Personal information
- Full name: John Kevin McHale
- Date of birth: 1 October 1939 (age 86)
- Place of birth: Darfield, West Riding of Yorkshire, England
- Position: Outside right

Youth career
- 1955–1956: Huddersfield Town

Senior career*
- Years: Team / Apps / (Gls)
- 1956–1967: Huddersfield Town / 345 / (60)
- 1967–1970: Crewe Alexandra / 116 / (22)
- 1970–1972: Chester / 64 / (4)
- 1972: Hastings United / ? / (?)

Managerial career
- 1972: Hastings United
- Emley A.F.C. (1903)

= Kevin McHale (footballer) =

English footballer

John Kevin McHale (born 1 October 1939) was an English professional footballer who played as a striker for Huddersfield Town, Crewe Alexandra, Chester and Hastings United.

== Huddersfield Town Days ==
Over eleven seasons, he became one of Huddersfield's most consistent and familiar post-war players as Town began adjusting to life in the Second Division during the 1950s and 60s.

Born in 1939, McHale began his career playing for Barnsley and England Schools, before joining First Division Town as a sixteen-year-old in May 1955. The following season was to be Town's last in the top flight for fourteen years. A right-sided player with brilliant distribution and pace, Kevin's signature was much sought after by Town boss Andy Beattie, but the young player delayed signing professional forms until after he gained England Youth honours. He eventually became a full-time professional in October 1956 and made an impressive debut against Leicester City, during which he scored Town's second in a 2–2 draw. It was the start of a long career at Leeds Road.
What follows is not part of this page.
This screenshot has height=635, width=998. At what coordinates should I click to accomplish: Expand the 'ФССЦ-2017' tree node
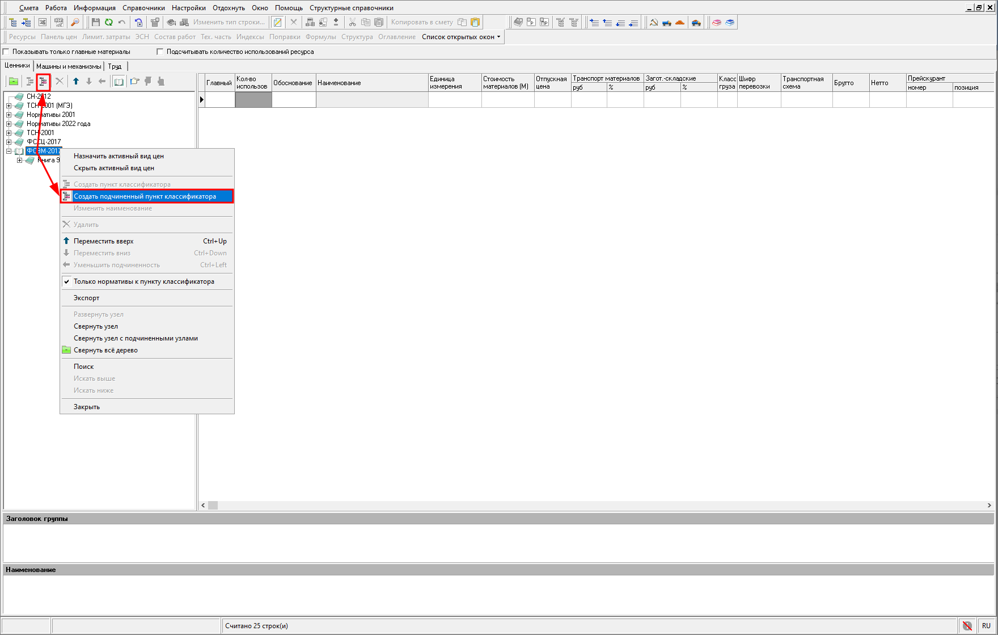pyautogui.click(x=9, y=142)
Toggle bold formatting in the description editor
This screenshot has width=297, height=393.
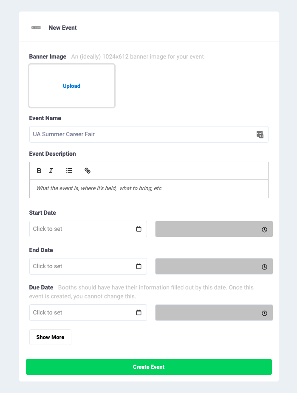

As Johnston attempted to lower the average age of the team, 28-year-old McHale was sidelined and from August 1966 to January 1968 he made just 12 appearances. He was soon transferred to Crewe Alexandra.

== After Huddersfield ==
McHale arrived at Crewe Alexandra in January 1968 and four months later he had helped guide the Railwaymen to promotion from Division Four, which was followed by relegation in 1968–69. He remained at Gresty Road until October 1970, when he moved to Cheshire rivals Chester for £5,000. He made his debut in a 4–2 win against Bournemouth & Boscombe Athletic and was an ever-present for the remainder of the season as Chester just missed out on promotion. He remained with the club the following season and took his tally to four goals in 64 league appearances for Chester before moving to non-league side Hastings United in the summer of 1972.